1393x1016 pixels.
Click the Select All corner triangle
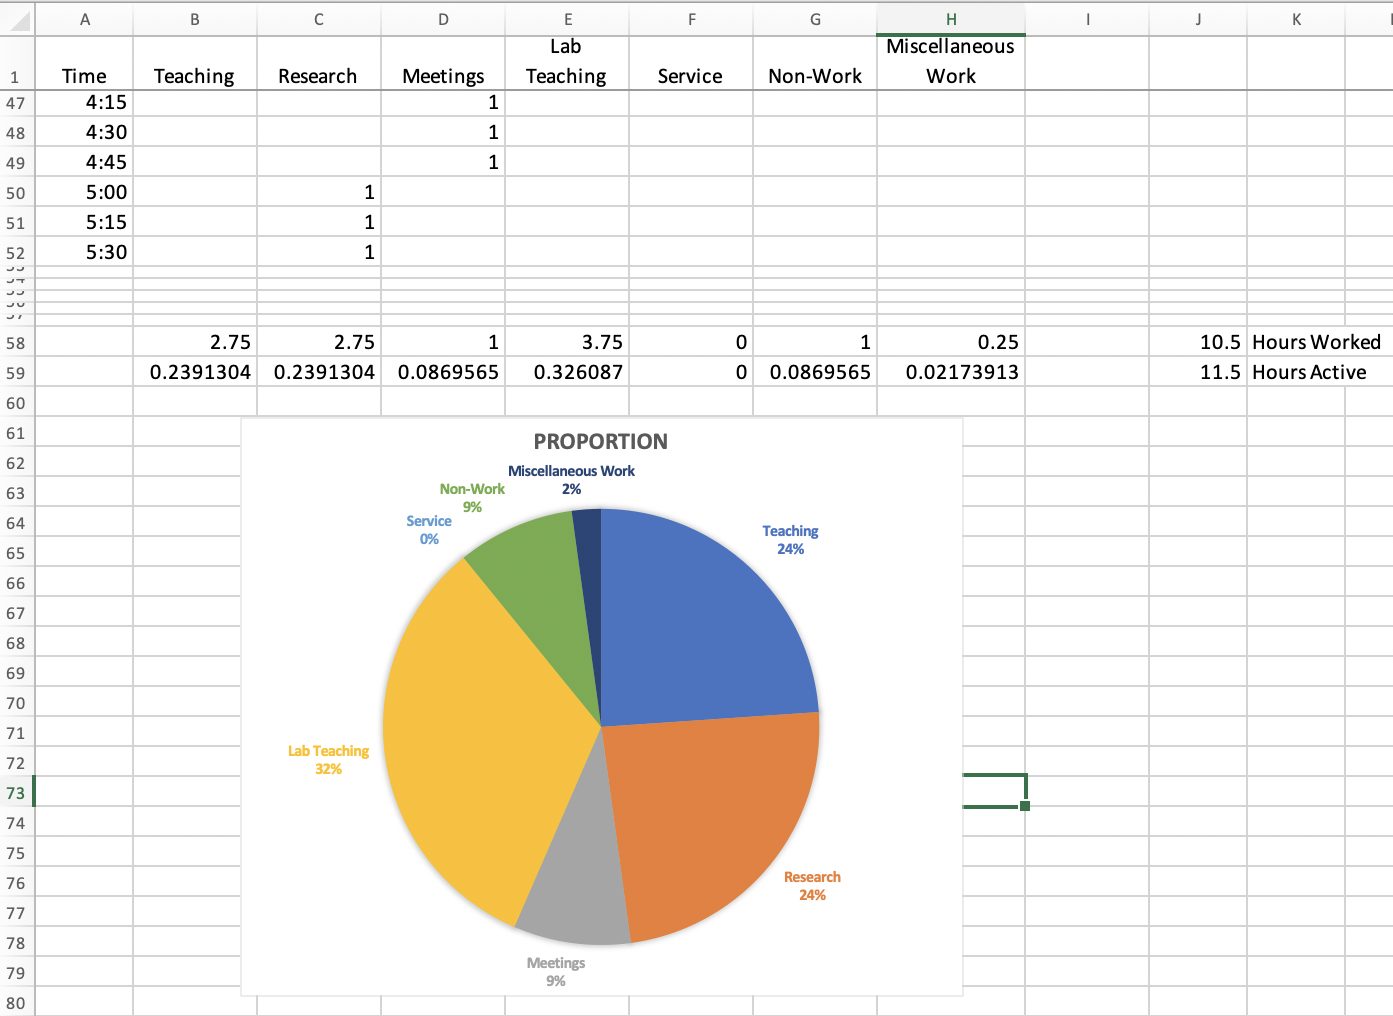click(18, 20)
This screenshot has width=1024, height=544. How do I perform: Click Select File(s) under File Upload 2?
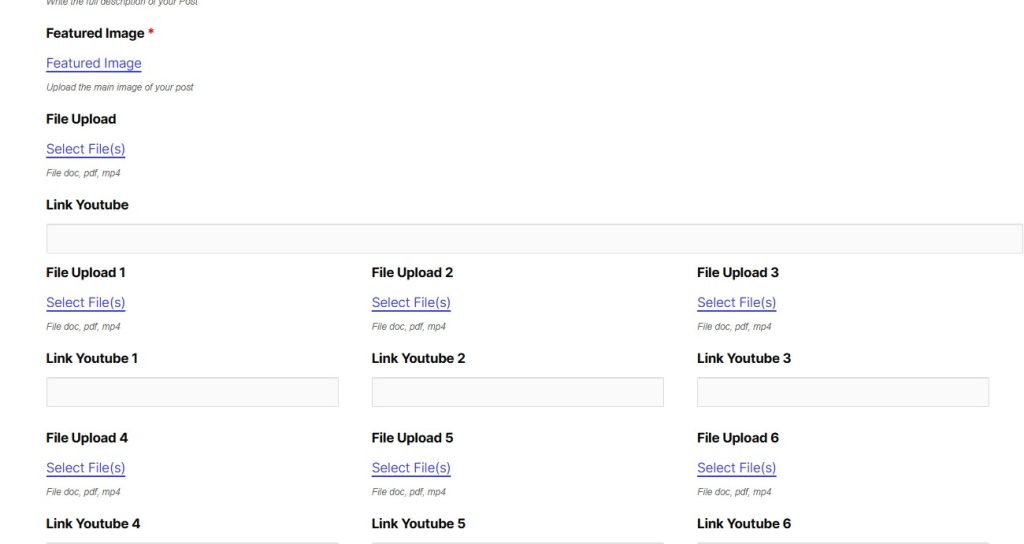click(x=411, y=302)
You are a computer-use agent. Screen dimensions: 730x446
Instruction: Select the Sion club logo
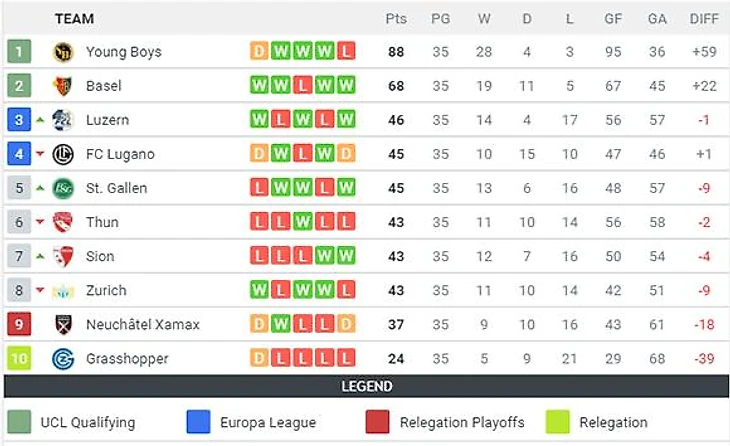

+ + + + +

PROBLEM DETAILS - Pictures within the entries must not be reproduced; everything else is to be restated verbatim.

EXERCISE RESULT -
1393x1016 pixels.
Click the Select All corner triangle
click(18, 20)
This screenshot has width=1024, height=544. How do I perform: Click Select File(s) under File Upload 2?
click(x=411, y=302)
You are a computer-use agent. Screen dimensions: 730x446
Instruction: Select the Sion club logo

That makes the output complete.